Request: Please print the lines below word for word, leaving out the pictures.

Interface element records:
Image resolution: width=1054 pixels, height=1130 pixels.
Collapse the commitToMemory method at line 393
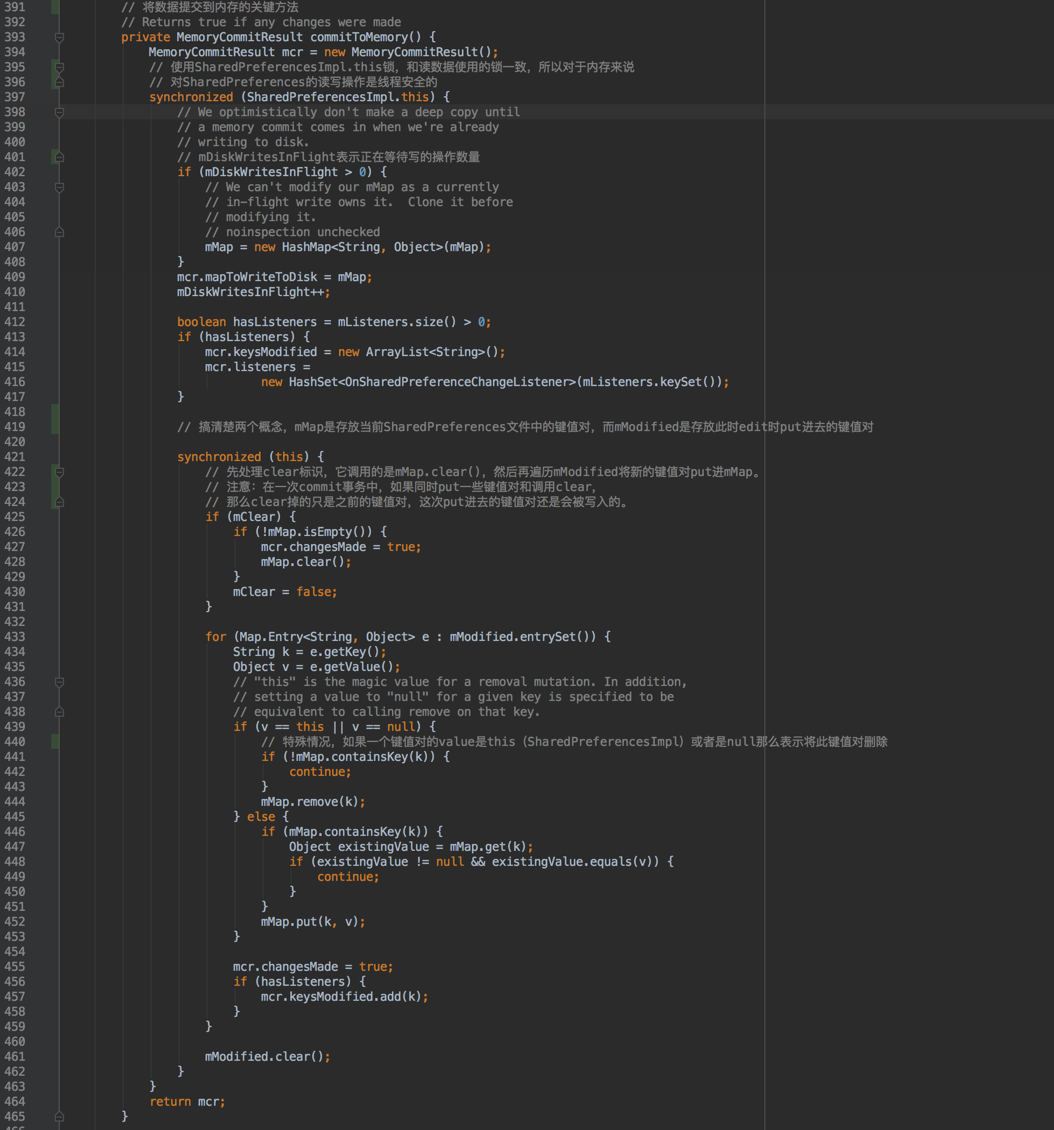(x=59, y=37)
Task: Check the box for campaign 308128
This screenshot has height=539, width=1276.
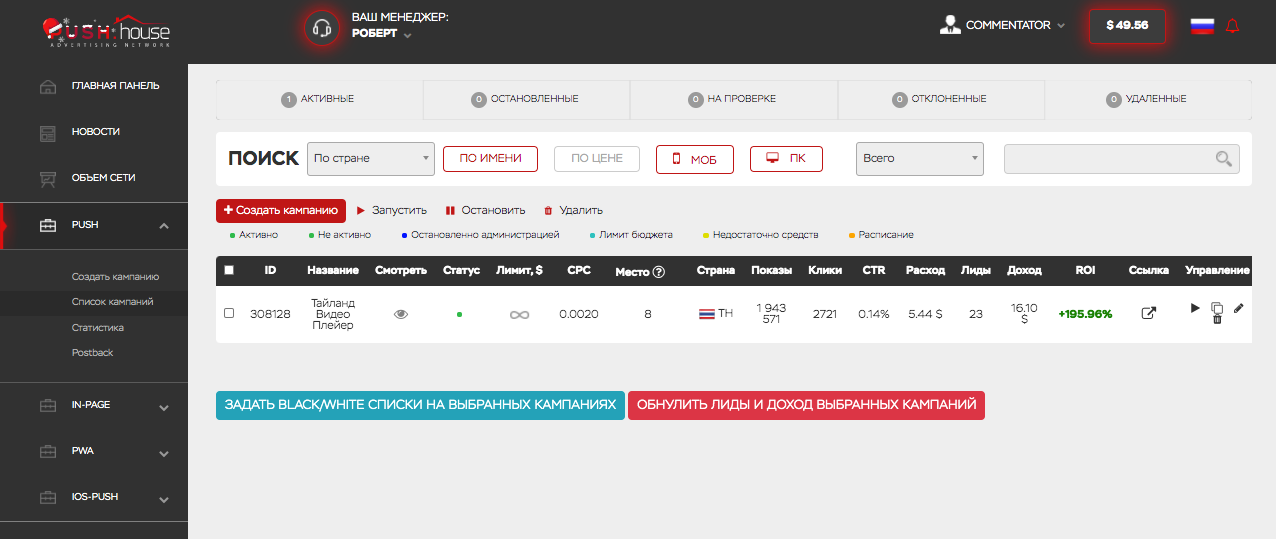Action: coord(229,313)
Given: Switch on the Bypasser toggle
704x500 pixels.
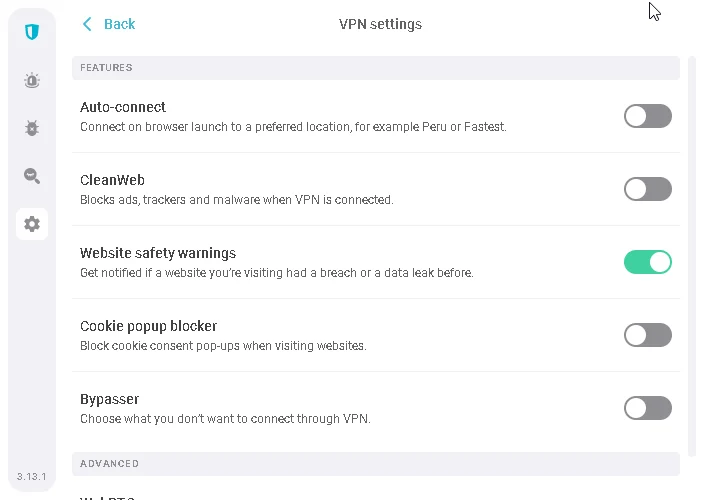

The answer:
Image resolution: width=1054 pixels, height=1130 pixels.
Collapse the commitToMemory method at line 393
(x=59, y=37)
Task: Check the box for campaign 308128
This screenshot has height=539, width=1276.
Action: coord(229,313)
Given: Switch on the Bypasser toggle
704x500 pixels.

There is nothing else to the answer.